She slipped away again, though this time it was not from pain, or magic, but pure exhaustion. Though she had not noticed, her ribs had been healed.
Enya let out a groan and pressed a hand to her head. There were voices, angry, elevated, insistent. Their frustration seeped into the air and into her. It had been hours. Her head had started to ache in her prone state.
"And what do you suggest I tell them?"
The entire camp could hear Cullen's yell. It wouldn't help anything to keep yelling. Enya pushed herself up, mouth twisted in tight line of irritation and concern. A warm hand stopped her from doing much more than prop herself on her elbow. Mother Giselle's well-meaning gaze, though she knew it was meant to sooth and comfort, did little but remind her how useless lying in this cot felt.
"This isn't what we asked them to do!" the Commander's hand sliced the air in front of him, every bit as sharp as his sword.

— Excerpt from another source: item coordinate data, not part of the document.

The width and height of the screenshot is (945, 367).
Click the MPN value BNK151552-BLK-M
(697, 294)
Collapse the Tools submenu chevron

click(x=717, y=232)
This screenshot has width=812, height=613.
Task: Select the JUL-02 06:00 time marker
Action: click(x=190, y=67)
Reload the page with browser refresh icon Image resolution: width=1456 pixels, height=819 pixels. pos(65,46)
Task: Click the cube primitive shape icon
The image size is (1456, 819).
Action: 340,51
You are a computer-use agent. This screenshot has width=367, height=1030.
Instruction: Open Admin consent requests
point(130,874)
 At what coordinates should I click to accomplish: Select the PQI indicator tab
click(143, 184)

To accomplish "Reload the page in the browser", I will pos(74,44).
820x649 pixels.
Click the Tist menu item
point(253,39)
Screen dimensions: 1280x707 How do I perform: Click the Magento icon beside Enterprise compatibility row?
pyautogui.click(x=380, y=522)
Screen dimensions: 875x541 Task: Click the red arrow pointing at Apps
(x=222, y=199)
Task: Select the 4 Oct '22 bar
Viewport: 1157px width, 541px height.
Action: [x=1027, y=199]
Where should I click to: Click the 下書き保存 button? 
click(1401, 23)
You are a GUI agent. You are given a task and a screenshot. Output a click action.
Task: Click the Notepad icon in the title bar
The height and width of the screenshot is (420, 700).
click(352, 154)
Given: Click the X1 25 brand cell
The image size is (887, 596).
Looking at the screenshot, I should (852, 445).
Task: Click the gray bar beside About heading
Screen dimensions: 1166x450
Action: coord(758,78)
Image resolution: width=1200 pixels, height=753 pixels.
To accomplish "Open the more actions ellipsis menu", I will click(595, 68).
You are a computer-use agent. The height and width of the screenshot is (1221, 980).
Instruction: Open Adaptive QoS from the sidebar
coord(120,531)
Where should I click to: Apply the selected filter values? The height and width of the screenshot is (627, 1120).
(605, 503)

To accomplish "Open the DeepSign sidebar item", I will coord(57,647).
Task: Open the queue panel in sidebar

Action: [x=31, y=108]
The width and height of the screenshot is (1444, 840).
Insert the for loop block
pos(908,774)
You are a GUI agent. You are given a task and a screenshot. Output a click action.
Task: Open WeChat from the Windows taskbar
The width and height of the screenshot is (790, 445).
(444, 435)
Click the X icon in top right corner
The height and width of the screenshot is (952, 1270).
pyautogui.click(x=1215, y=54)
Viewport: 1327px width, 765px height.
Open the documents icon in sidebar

Cassandra's strained voice raised and octave to respond, "We cannot simply ignore this. We must find a way!"
Cullen poked her in the chest, "And who put you in charge?!"
Never before had Enya seen such abject aggression from their Commander. The sight was distinctly disquieting. Stress changed him, made him fearful. And like a wounded animal, he lashed out. Every crack of Cullen's voice, even now when he was not speaking to her, reminded her that he had a long history of great misfortune and the destruction on Haven was just one more disaster to add to his list.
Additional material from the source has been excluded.